Specify a Character Set Early
Character set defined
A character set (charset) is a list of characters that browsers use in order to display a web page. Each character corresponds to a specific number, and depending on which charset is defined by the website will determine how the browser will read it. There exist many different characters sets for various purposes, as well as sets that have simply expanded upon pre-existing character sets.
Currently, the most popular charset and the default used in HTML5 is UTF-8.
Why is it important to specify a character set early?
Specifying a charset early is important as it lets the browser know how it should display the web page. This provides the browser with the ability to begin parsing and executing assets immediately, therefore reducing latency time. Many browsers look for the charset parameter in the first 1024 bytes of a page before executing any JavaScript or rendering the page.

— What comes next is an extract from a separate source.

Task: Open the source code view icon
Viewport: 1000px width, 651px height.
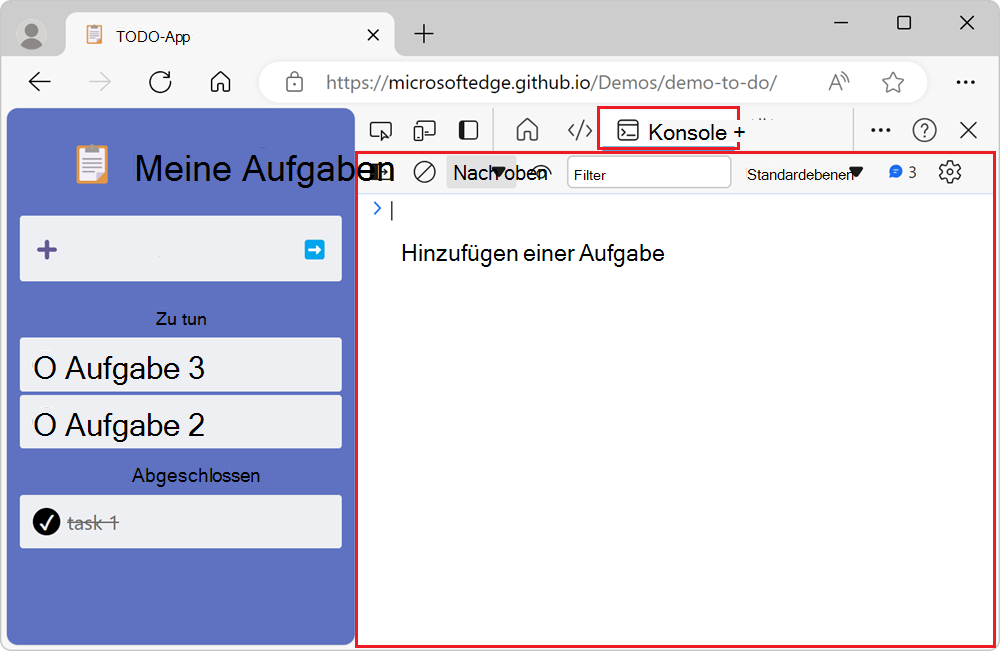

Therefore if specifying a character set within the HTML document, it is important to do so at the very beginning of the <head>
tag. Without specifying a charset, the browser is left to figure out which charset to use on its own, which inevitably takes more time and is less efficient. Additionally, if the browser does not find a specified character set early on, it will use the default encoding. If later down the page, the character set is specified, the browser may need to reparse information or even rerequest resources.
Thankfully, if your website does not currently specify a character set, there are two easy ways to fix that.
How to specify a character set early?
There are two separate ways to specify a character set early. One method is on the server side, while the other is on the client side. It is recommended to always specify the character set on the server side whenever possible. In any event, the following section shows how to specify a character set on both the server and client side.
Server side
The server side method for specifying a charset early is the recommended way to go. This method helps decrease load time which is explained in further detail in our Avoid a Character Set in the Meta Tag article. It also avoids the requirement of defining a charset for each HTML file. Depending on your server, the configuration will vary. The following are examples for both Nginx and Apache.
Nginx
http {
include /etc/nginx/mime.types;
charset UTF-8;
...
}
Apache
AddType 'text/html; charset=UTF-8' html
Client side
Alternatively, if you do not have access to your server, you can specify a charset early in your HTML file. Include this as close to the opening <head>
tag as possible to ensure that the browser realizes that there is a specified charset.
<meta http-equiv="content-type" content="text/html;charset=UTF-8">
As mentioned in the previous section, using this method is not optimal. If testing your site with a speed test tool, you may receive a recommendation to avoid a character set in the meta tag. However, using this method is still better than not specifying the charset at all if you do not have access to the origin server.